NO FEAR. My first concern was the new drive is USB 3.0 and the old drive was 2.0. Not to worry, that just means the 2.0 will be the slowness in the bottleneck factoring. They are perfectly compatible in the eyes of the Pi and most other controller devices. USB 3.0 is an investment in the future. This 3TB drive is my first USB
3.0 device. It powers solely from the Pi3+ and the Pi Zeros will be able to connect with OTB to OTB USB cable (and my Android phone and dashcam dump) according to plan, just not as fast as the drive is able. An other concern was transfer software, what would make an identical copy? Several answers were researched on the Google query "bit for bit disk copy" later refined to "bit for bit disk copy in Linux command line". The simplest and most powerful choice was the linux console command:dd if=/dev/sdb of=/dev/sda &
See $> dd --help for details dd, disk duplicate if, input file, or other source in this case the unmounted b drive of, output file, or other destination in this case the unmounted a drive the drives were determined by order of attachment and the names were determined by the command line 'fdisk ?l'
Which suited me fine as my Win PC is heavily burdened with other tasks and my two Puppy Linux laptops are busy loaded with hundreds of SeaMonkey browser pages, which tend to spike the processor load, locking up keyboard and mouse and occasionally requiring manual restart - too flaky for the immediate task at hand. However, there are two unburdened Raspberry Pi Zeros waiting for an assignment and a Faspberry Pi 3+ running background CHRON scripts and finishing up an online class 'Teaching Physical Computing with Raspberry Pi and Python' from Raspberry Pi Foundation on FutureLearn.com and SSH in from the Puppy to the Pi3 was the best choice, its quad core was speedier than the Pi0's and the 'dd' command task runs in the background undisturbed at 20% CPU and 0.1% memory. It's merrily zooming along dumping the old drive into the new as we speak.

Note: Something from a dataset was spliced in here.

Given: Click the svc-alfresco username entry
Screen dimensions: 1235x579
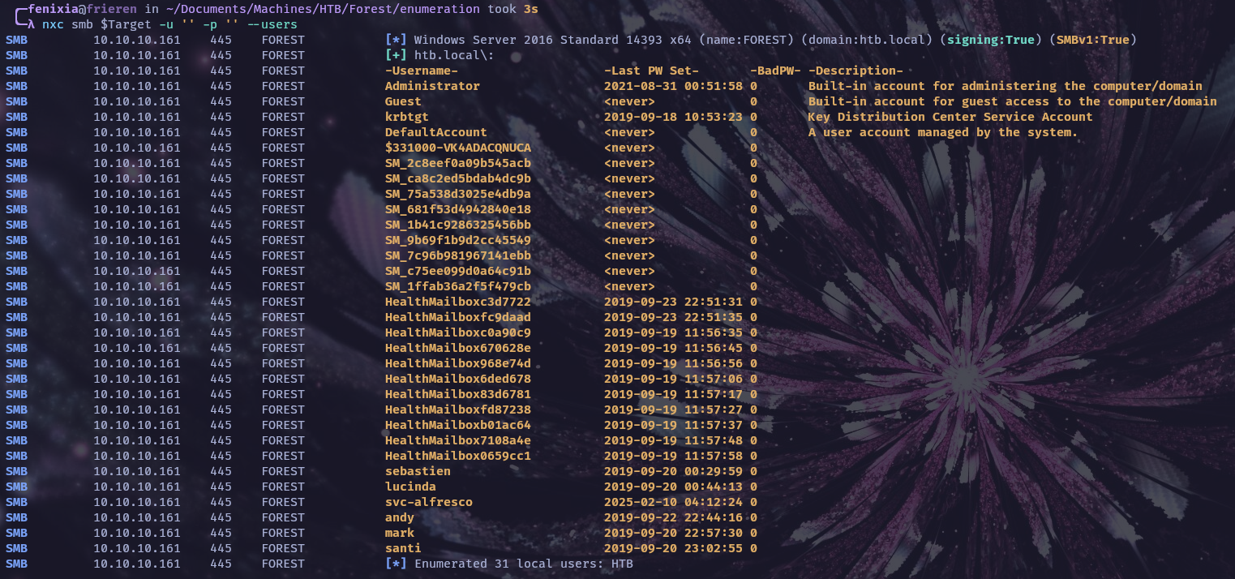Looking at the screenshot, I should click(x=428, y=502).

References: Clone a Hard Drive Using an Ubuntu Live CD
How To Clone An Internal Linux Partition To An External USB Disk Using DD
The Best Disk Cloning App for Linux
g4u - Harddisk Image Cloning for PCs
What I learned: dd can be both a powerful and potentially dangerous command when ill considered.
Mistakes I made: The good news was that I made this minor mistake which was quite unrelated to the disk duplication via SSH on a Puppy laptop console window. The same window in which I launched the DD command I wanted to see what so far had been written to the unmounted, unformatted three terabyte external USB spinning hunk of iron. I should have launched another command console window that I could kill without affecting the dd transfer. I typed 'cat /dev/sda' and my window filled with ascii interpretations of machine code. That answered my question - yes, something has now been transfered onto the unmounted, unformatted USB external drive, but it also answered quite loudly, as each '08' byte rang the terminal bell and there were plenty of them. I succeeded in annoying myself. Humorous enough but I couldn't stop the display with control c, z or x and I couuln't figure out how to interrupt it, so I killed the command console process window on the puppy, which also halted the dd transfer. Ah well, live and learn.